Why is the phylogenetic tree more like a “shrub” than a “tree”?

Early life evolved through horizontal gene transfer(HGT)

Ways that Archea are similar to Eukarya

DNA replication, transcription, and translation processes.

Presence of histones

Similar RNA polymerases

Eukarya have many introns and Archea have some

Ways that Archea are similar to Bacteria

Prokaryotic cell structure

Binary fission reproduction

Small size

No nuclear envelope or membrane-enclosed organelles

Archea have some introns and Bacteria have almost none

External structures of bacterial cell

Capsule – Protects against desiccation, immune defense evasion

Cell Wall – Provides shape, protection (peptidoglycan in bacteria)

Plasma Membrane – Regulates material exchange

Flagella – Movement

Pili/Fimbriae – Attachment to surfaces, DNA transfer (sex pili)

Internal structures of bacteria cell

Nucleoid – Contains bacterial DNA

Plasmids – Small, circular DNA for genetic exchange

Ribosomes – Protein synthesis

Cytoplasm – Contains enzymes and molecules for metabolism

Bacteria shapes

Bacillus (Rod-shaped)

Coccus (Spherical)

Spirillum (Spiral-shaped)

Arrangements of bacteria

Strepto- (Chains): Streptococcus

Staphylo- (Clusters): Staphylococcus

Gram-positive bacteria

P(positive)urple- Thick layer of peptidoglycan with no outer membrane, and low lipid content(no bi-layer).

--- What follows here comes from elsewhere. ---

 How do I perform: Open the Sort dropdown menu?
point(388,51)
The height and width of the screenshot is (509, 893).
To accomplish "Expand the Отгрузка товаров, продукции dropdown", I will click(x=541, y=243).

Retains crystal violet because of its thick peptidoglycan

Gram-negative bacteria

PiN(negative)k- thin layer of peptidoglycan with the outer membrane and has a lipid bilayer.

Retains only pink in its cell membrane

Positive taxis

Movement towards stimulus.

Ex- Positive chemotaxis/phototaxis- Move toward nutrients like glucose/ light

Magnetotaxis

Negative taxis

Movement away from stimulus.

Ex- Negative chemotaxis/ phototaxis- Move away from chemicals or toxins/ light

Magnetotaxis

Binary fission

Asexual reproduction- one cell divides into two

Conjugation

Transfer of DNA via a pilus

F+ (donor)

F- (recipient)

Transformation

Uptake of free DNA from the environment where the cell takes in plasmid and copies info into the cell

Transduction

Transfer of DNA via a bacteriophage(virus)

Antibiotic resistance and natural selection

Antibiotics kill suseptable bacteria but those who are mutated could be resistant. Those resistant bacteria will survive in the process of natural selection and will pass that resistance to their offspring. Consistant use of antibiotics will cause quicker resistance.

EX- MRSA( methicillin-resistant staphylococcus aureus)

Photoautotrophs

Photo-gets energy from light, Autotroph- inorganic carbon source (CO2)

Ex- Cyanobacteria, plants

Chemoautotroph

Chemo- gets energy from inorganic materials, Autotroph- inorganic carbon source (CO2)

Ex- Nitrifying bacteria (in soil)

Photoheterotroph

Photo- gets energy from light, Heterotroph- gets carbon from organic materials

Chemoheterotroph

Chemo- gets energy from organic materials, Heterotroph- gets carbon from organic materials (eating)

Ex- Humans, E-coli

Obligate Aerobes

Require oxygen

Obligate Anaerobes

Killed by oxygen

Facultative anaerobes

Use oxygen but can survive without it

Aerotolerant Anaerobes

Tolerate oxygen but don’t use it

Microaerophiles

Require low oxygen

Nitrogen fixation

N2(atmospheric oxygen)→ NH3

Rhizobium in root nodules for better soil quality

Ammonification

Organic nitrogen→ NH4+

Nitrification

NH4+→NO2- →NO3-

Furthers process of nitrogen fixation to make nitrogen more available to plants

Assimilation

NO3- (Used by plants)

The uptake of NO3- to convert it into NH4+. Essential for building proteins and amino acids.

Denitrification

NO3- → N2 (return to the atmosphere)

Biofilm

A community of bacteria embedded in a self-produced matrix.

Ex- Dental plaque

Microbiome

The collection of microbes living on/in an organism.

Ex- Gut microbiome

Thermophile

Extremophile- High heat

Ex- Hydrothermal vents

Halophile

Extremophile- High salt

Ex- Dead sea

Acidophile

Extremophile- Low pH

Ex- Volcanic pools

Alkaliphile

Extremophile- High pH

Psychrophile

Extremophile- Cold environments

Endotoxin

Pathogen- Releases toxins when they die. In lipid-bilayer.

Ex-General inflammation and fever

Exotoxin

Pathogen- Releases toxins while they are alive. In proteins.

Ex- Targeted effects (neurotoxins)

Uses for bacteria in research

Antibiotic production, Fermentation, Bioremediation (oil spill cleanup), and medical research.